When we highlighted an academic article criticising the special status of the nuclear family a few days ago the issue may have seemed rather theoretical. But a decision by the New Zealand Charities Board to remove the charitable status of an advocacy group, Family First NZ, shows that campaigning against the traditional or natural family is not confined to ivory towers.
The board’s move to deregister Family First as a charity goes back to 2013 when it told the group:
“(W)e do not consider that the Trust continues to qualify for registration as it has an independent purpose to promote and protect the traditional family and this is not charitable.”
Co-incidentally, this followed the legalisation of same-sex marriage in New Zealand, which Family First had opposed, sponsoring a petition against the redefinition of marriage in 2012.
The group fought deregistration and the Wellington High Court in 2015 told the board to reconsider. In his decision Justice Collins recognised the strength of Family First’s argument that its advocacy for the concept “…of the traditional family is analogous to organisations that have advocated for the ‘mental and moral improvement’ of society.…”
The board was told by Justice Collins that “…Members of the Charities Board may personally disagree with the views of Family First, but at the same time recognise there is a legitimate analogy between its role and those organisations that have been recognised as charities.”
Last week’s notification will also be challenged by Family First.

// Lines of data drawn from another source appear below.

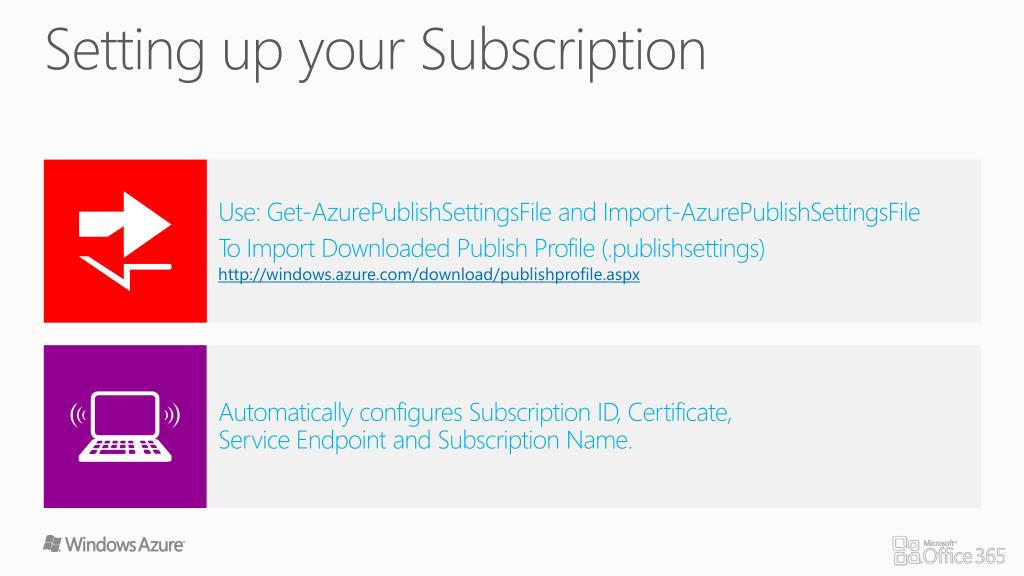Click the gray panel beside the red tile

[594, 241]
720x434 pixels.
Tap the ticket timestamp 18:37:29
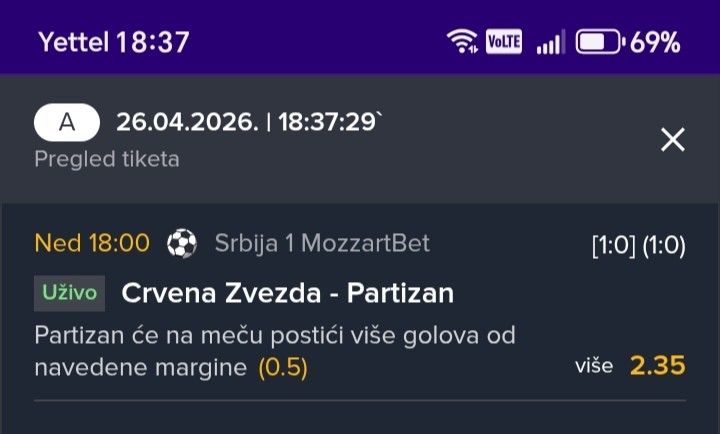click(331, 123)

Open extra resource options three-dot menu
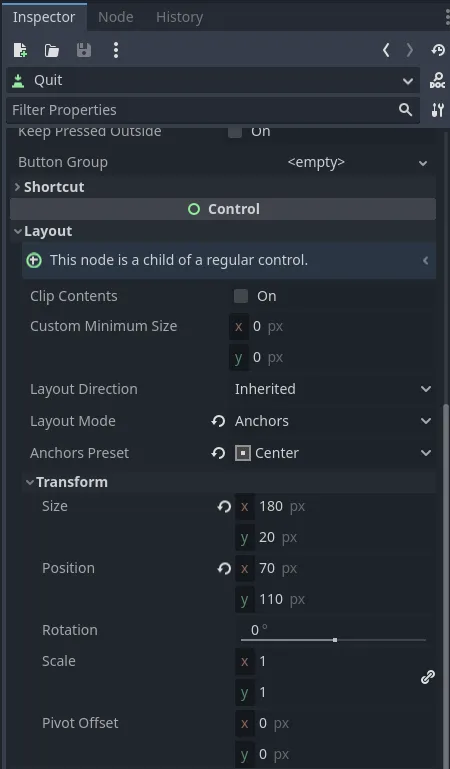click(116, 50)
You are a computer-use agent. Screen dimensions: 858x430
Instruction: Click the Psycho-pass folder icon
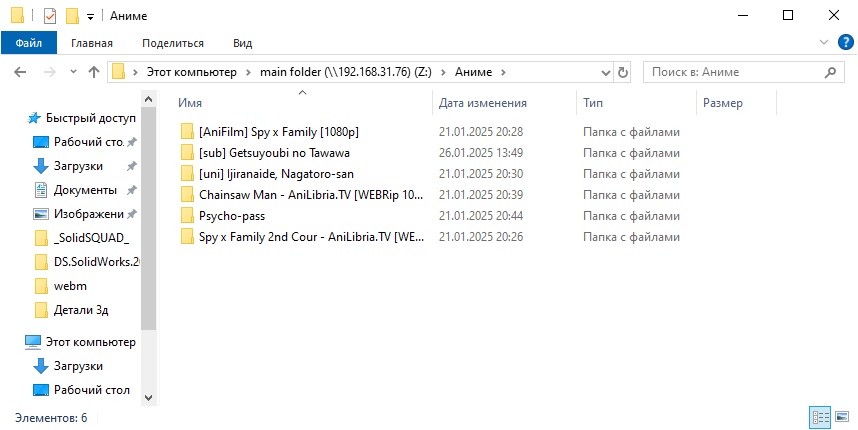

In a statement National director, Bob McCoskrie, said:
“This is a highly politicised decision by the Board. Once again, supporters of Family First will have to dig deep to legally defend the existence of an organisation that benefits them. And taxpayers will have to underwrite the Charities Board’s legal expenses in their repeated attempts to muzzle us. It seems to us that they are simply hoping they will get a different judge in the same court.
“This latest development will have a chilling effect for many charitable groups – both registered, deregistered and wanting to be registered – who advocate for causes, beliefs, and on behalf of their supporters, and often have to engage in advocacy at a political level, not always through choice but through necessity.”
Back in 2013 Greenpeace was one of those groups – an unlikely partner in official odium. However, they won a decision in the Supreme Court that they were allowed charitable status, after the organisation was previously dismissed for being too political and staging protests that were illegal.
Family First have never disrupted anyone's business to make a point.
Mr McCoskrie says his group is prepared to go to the Supreme Court if necessary this time.
“Family First will be fighting this decision all the way, not because we have to have charitable status to exist, but because of the threat it places on other charities and their freedom to speak and advocate on behalf of their supporters in a civil society.”
Family First gained approval as a charity 11 years ago. It has passed two audits – one as recently as 2010 – and has made no change to the nature of its operations over years. “It appears that only the opinion of the government organisation overseeing charities has changed,” says Mr McCoskrie.
Currently registered as charities – and apparently not under threat of losing that status – are three groups that opposed Family First during the same-sex marriage debate: QSA Network Aotearoa, Waikato Queer Youth, Rainbow Youth Incorporated. Also basking in official approval are the Humanist Society of NZ (a crusading secularist group) and a slew of human rights groups dealing with controversial issues, including other gay and transgender rights organisations.
Apparently it’s OK to lobby for new ideas about human beings and the way they relate to one another, but not for the tried and tested ones on which societies currently depend.